The government proposes to engage transaction advisor from a reputed professional consulting firm, investment and merchant bankers, financial institutions, banks and the like for providing advisory services and managing the disinvestment process.
Similarly, the government has sought applications for engagement of an advisor and a legal advisor for 100 per cent strategic disinvestment of Project Development India Ltd (PDIL) and Hindustan Prefab Ltd (HPL).
The government has already given 'in-principle' approval to disinvestment of 100 per cent of its shareholding in both PDIL and HPL through strategic sale with transfer of management control, a public notice stated.
PDIL is into consultancy and engineering organisation, providing services for design, engineering and related project execution in fertiliser, oil and gas, refinery, chemical and infrastructure sector.
Set up in 1948, HPL was primarily manufacturing prefabricated housing units to provide shelter to the displaced persons from West Pakistan.
The government is looking at Rs 56,500 crore in disinvestment proceeds this fiscal.

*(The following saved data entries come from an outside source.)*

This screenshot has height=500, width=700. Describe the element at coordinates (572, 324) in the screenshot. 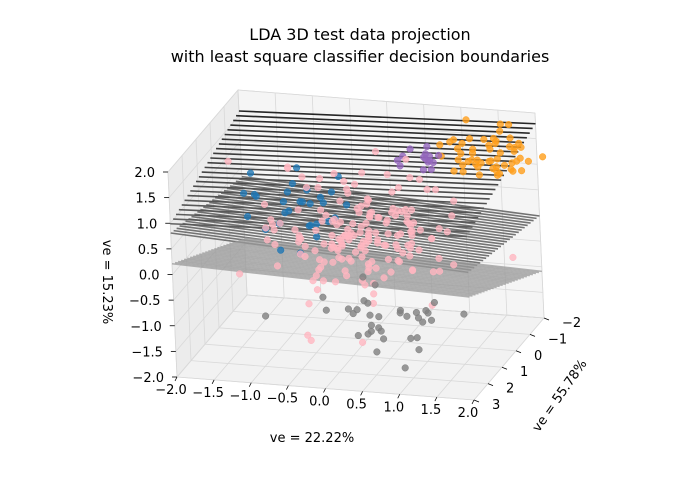

I see `y-tick-label: −2` at that location.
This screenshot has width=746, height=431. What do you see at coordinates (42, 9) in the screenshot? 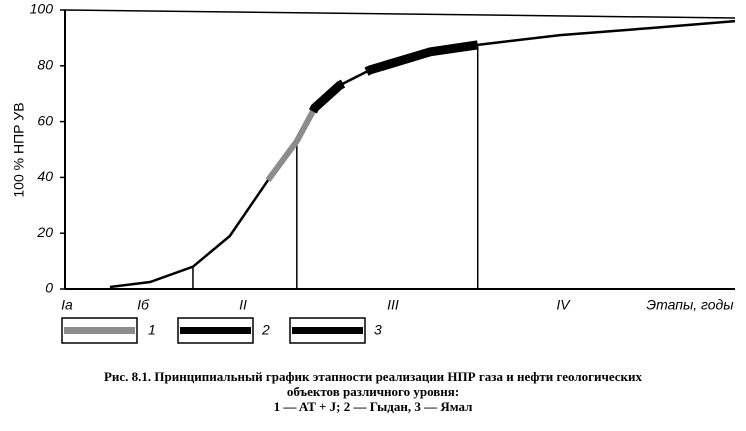
I see `y-tick-label: 100` at bounding box center [42, 9].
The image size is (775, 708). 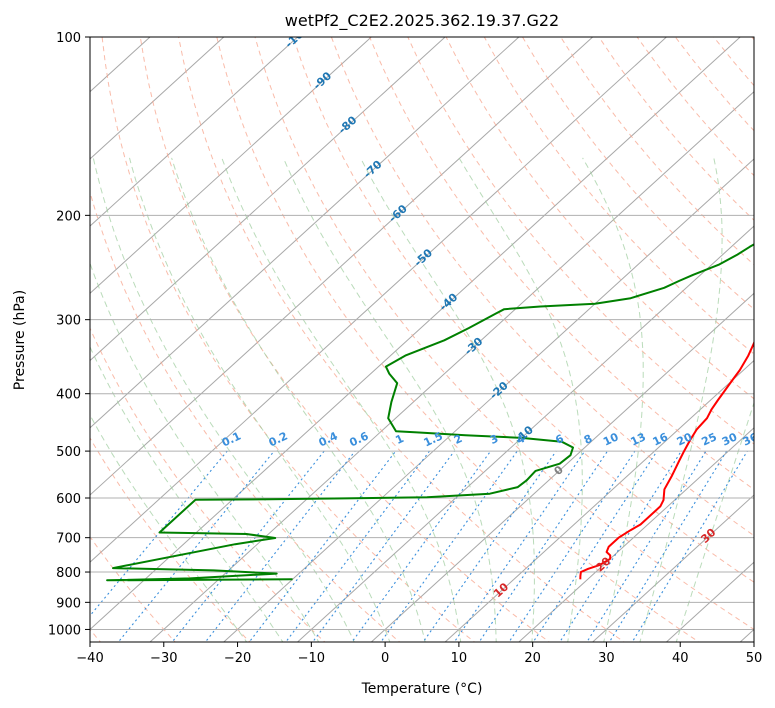 I want to click on mixing-ratio-label: 25, so click(x=710, y=439).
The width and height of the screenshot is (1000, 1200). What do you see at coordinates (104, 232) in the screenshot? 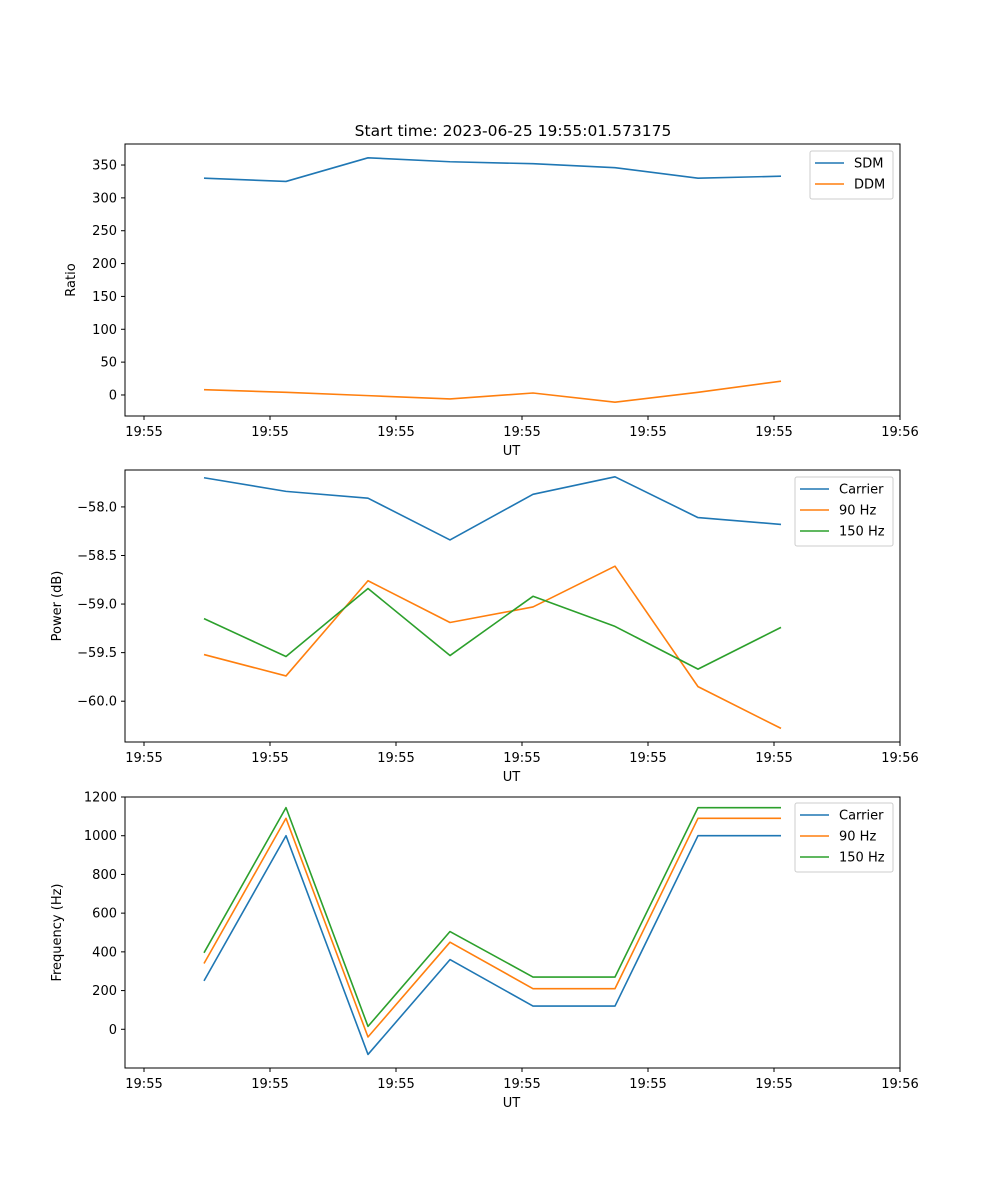
I see `y-tick-label: 250` at bounding box center [104, 232].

Of this, Rs 36,000 crore is to come from minority stake sale in PSUs and another Rs 20,500 crore from strategic stake sale.
The fiscal target continues to be a long way off with total collections of about Rs 24,000 crore in the nine months of the financial year so far.
Incidentally, the first strategic sale in a PSU also happened under the NDA rule in 1999-2000 when the government offloaded 74 per cent equity in Modern Food Industries to Hindustan Lever for Rs 105.45 crore.
Pawan Hans is a joint venture where state-owned ONGC holds 49 per cent.